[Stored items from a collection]
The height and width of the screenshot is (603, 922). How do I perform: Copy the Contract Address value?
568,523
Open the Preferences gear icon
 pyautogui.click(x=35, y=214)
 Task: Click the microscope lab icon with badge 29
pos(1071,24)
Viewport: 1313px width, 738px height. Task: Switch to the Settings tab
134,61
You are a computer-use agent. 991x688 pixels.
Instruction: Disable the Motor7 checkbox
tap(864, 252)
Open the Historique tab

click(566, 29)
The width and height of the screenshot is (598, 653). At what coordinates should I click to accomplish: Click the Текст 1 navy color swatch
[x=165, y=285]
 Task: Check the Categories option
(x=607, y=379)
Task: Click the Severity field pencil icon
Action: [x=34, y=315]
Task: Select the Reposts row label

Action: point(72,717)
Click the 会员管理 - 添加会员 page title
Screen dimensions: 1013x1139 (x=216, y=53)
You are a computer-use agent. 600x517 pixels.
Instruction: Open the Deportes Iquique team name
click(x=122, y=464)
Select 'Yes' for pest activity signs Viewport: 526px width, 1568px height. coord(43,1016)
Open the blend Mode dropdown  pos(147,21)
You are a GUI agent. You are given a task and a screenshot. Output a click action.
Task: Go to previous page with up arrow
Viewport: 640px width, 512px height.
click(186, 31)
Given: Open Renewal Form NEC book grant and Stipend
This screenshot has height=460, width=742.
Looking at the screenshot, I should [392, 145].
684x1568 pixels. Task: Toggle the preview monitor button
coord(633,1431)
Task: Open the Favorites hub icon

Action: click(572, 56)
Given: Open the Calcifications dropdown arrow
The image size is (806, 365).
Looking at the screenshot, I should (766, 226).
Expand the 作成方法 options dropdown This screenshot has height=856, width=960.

> **TASK REQUIREMENTS**
In the answer, return exactly the lines from the line containing "Given: Open the Calcifications dropdown arrow" to the end of the records above, and no others.

> **EXERCISE RESPONSE**
Given: Open the Calcifications dropdown arrow
The image size is (806, 365).
Looking at the screenshot, I should (766, 226).
Expand the 作成方法 options dropdown This screenshot has height=856, width=960.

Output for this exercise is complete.